Does Dr. Seuss' The Grinch make the previous films green with envy?

Max-imum cute: The story isn’t new, but this Grinch still pulls the same heartstrings.

click to enlarge PUPPY LOVE: This Max shows us a softer side of Grinch, and we love it. - Illumination Entertainment
Illumination Entertainment
PUPPY LOVE: This Max shows us a softer side of Grinch, and we love it.

For some, Boris Karloff defined the Grinch. For others — although I don’t know any of them personally — Jim Carrey did. And, of course, for purists, the Dr. Seuss book is the only one that matters. What, then, is the point of yet another Grinch movie? A message of redemption? To show off the advances in computer-generated animation? To make us all love a cute dog?

Yup, it’s probably that last one. 

Let me say this: I did not want to like this most recent iteration of Dr. Seuss’ beloved The Grinch Who Stole Christmas, The Grinch. I went inside the theater thinking it wouldn’t be great.
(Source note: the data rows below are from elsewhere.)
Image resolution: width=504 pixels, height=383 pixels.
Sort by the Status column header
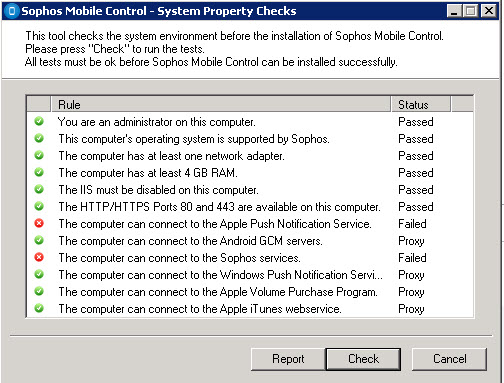pyautogui.click(x=421, y=104)
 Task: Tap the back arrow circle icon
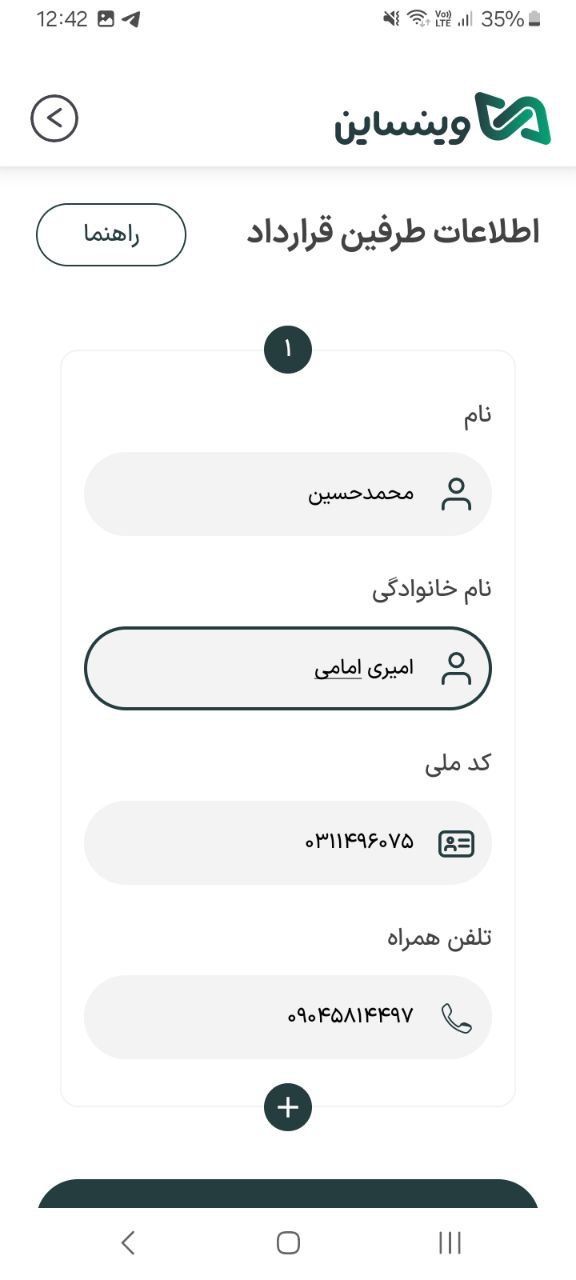[x=54, y=118]
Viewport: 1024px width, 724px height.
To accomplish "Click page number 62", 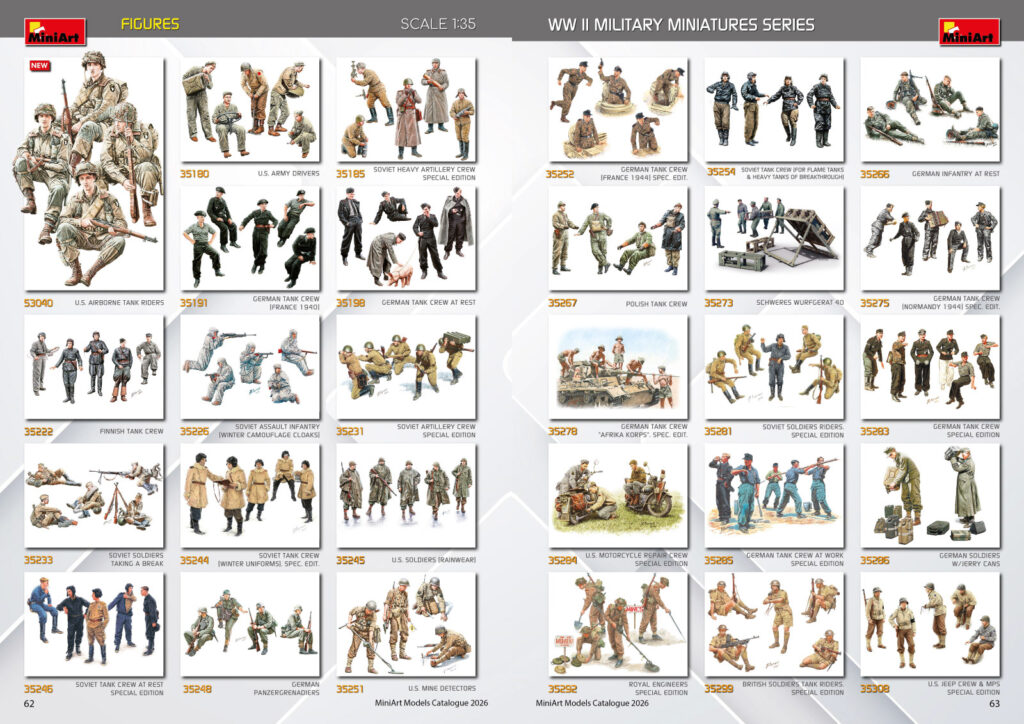I will pos(30,704).
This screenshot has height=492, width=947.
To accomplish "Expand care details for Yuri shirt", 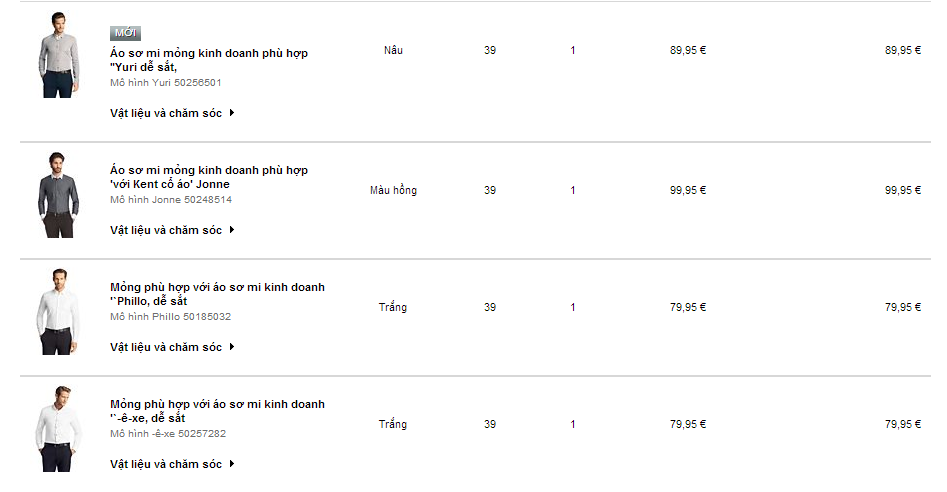I will [x=172, y=113].
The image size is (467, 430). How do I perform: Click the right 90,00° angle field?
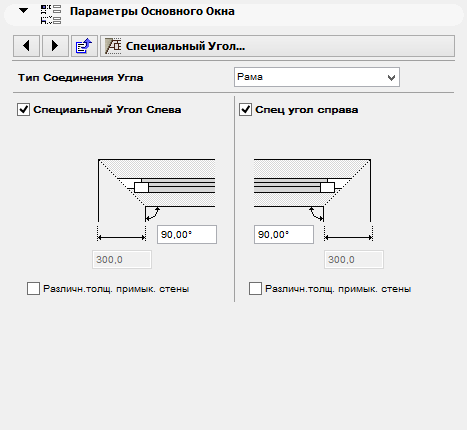point(284,235)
And I was right... sort of. The film takes some liberties. At times, it brushes right up against the edge of doing or saying things that would enrage some people (FFS, Illumination Entertainment, why does the square-headed dog owned by the black man have to be the only dog in the film who sleeps outside?). It updates the story, and I’m one of those purists who didn’t even love the first one as much as I loved the book, so that was already going to set my teeth on edge. 


Dr. Seuss' The Grinch

Three of five stars

Rated PG. Starring Benedict Cumberbatch. Directed by Scott Mosier and Yarrow Cheney. Opens Nov. 9.


But despite my misgivings, I found the movie charming me and, yes, at one point, making me cry.

Look, you’ve either been living under a rock for 30 years or you’re 6 years old if you’re not familiar with the story of the miserly green man-thing who hated Christmas but has a reckoning thanks to a child. That’s all the recap you’re going to get from me. The same story, though, can be told in hundreds, if not thousands, of ways, and despite what others may think, this version of the Grinch is a story of a soft-hearted boy who can’t love himself, but can love animals.

Yeah, I know. I didn’t expect that either when I walked into theater. But truth be told, none of the other characters in this film have enough substance for expanded discussion. Cindy Lou Who, the child who (metaphorically) leads the Grinch in earlier versions, is a sweet-natured but static character, as are her friends. Her mother is a trope: The Overworked Single Mom Trying To Have It All. And the townspeople are all descended from Bedford Falls. It’s enough to nauseate.

But then there’s Max.

Max has always been my favorite — I have a stuffed Max with a single Velcro antler, and I put him in the Christmas tree every year. He’s the Grinch’s dog, and, while in some earlier versions of the film, Max is a workhorse, a dog who only serves his master, in this iteration, it’s Max who makes this movie one adults may find worthwhile.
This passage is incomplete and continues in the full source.